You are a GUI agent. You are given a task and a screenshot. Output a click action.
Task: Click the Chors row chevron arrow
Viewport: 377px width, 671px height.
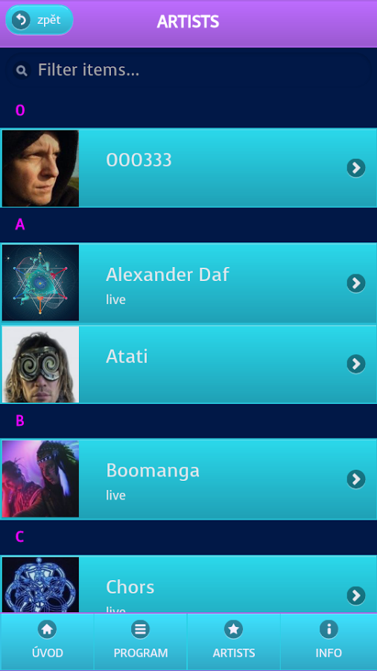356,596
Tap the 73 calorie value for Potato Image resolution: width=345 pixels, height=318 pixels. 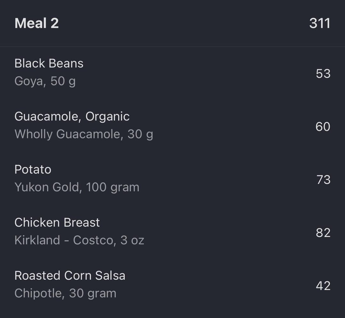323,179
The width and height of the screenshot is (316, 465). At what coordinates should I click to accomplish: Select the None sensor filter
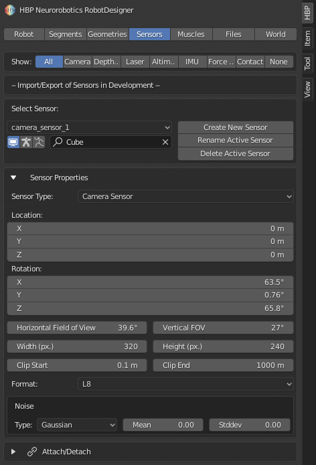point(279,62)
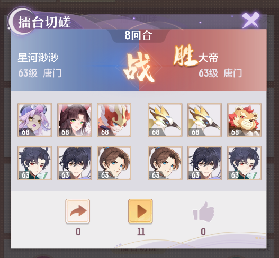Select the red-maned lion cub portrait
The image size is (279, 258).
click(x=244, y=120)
==
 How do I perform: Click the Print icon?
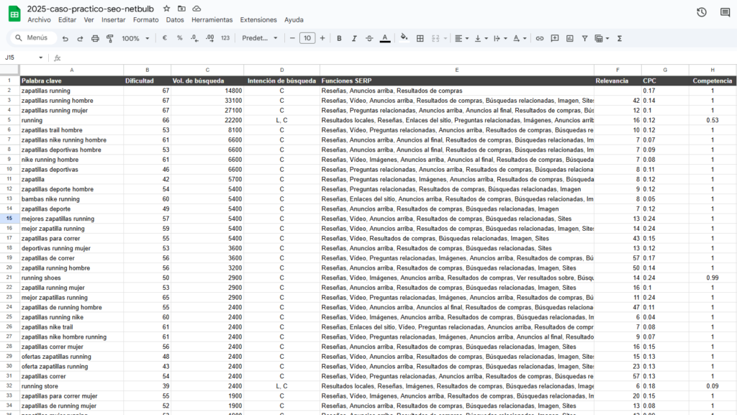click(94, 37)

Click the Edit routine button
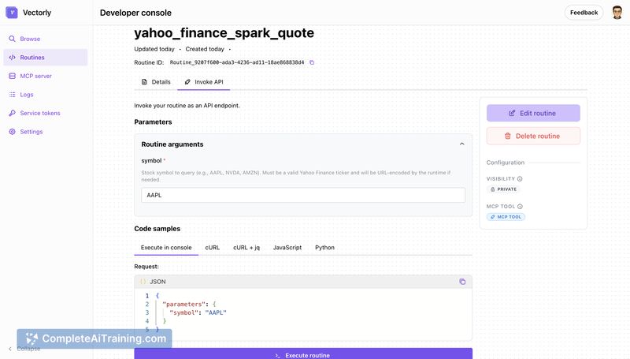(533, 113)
--
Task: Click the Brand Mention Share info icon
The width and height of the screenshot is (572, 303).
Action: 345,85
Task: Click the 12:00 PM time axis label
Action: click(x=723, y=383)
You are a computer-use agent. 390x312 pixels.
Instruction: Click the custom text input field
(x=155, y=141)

**Exercise directions**
Scan the data above and report each line in which "agent" is present.

**Task solution**
You are a GUI agent. You are given a task and a screenshot. Output a click action.
You are a computer-use agent. 390x312 pixels.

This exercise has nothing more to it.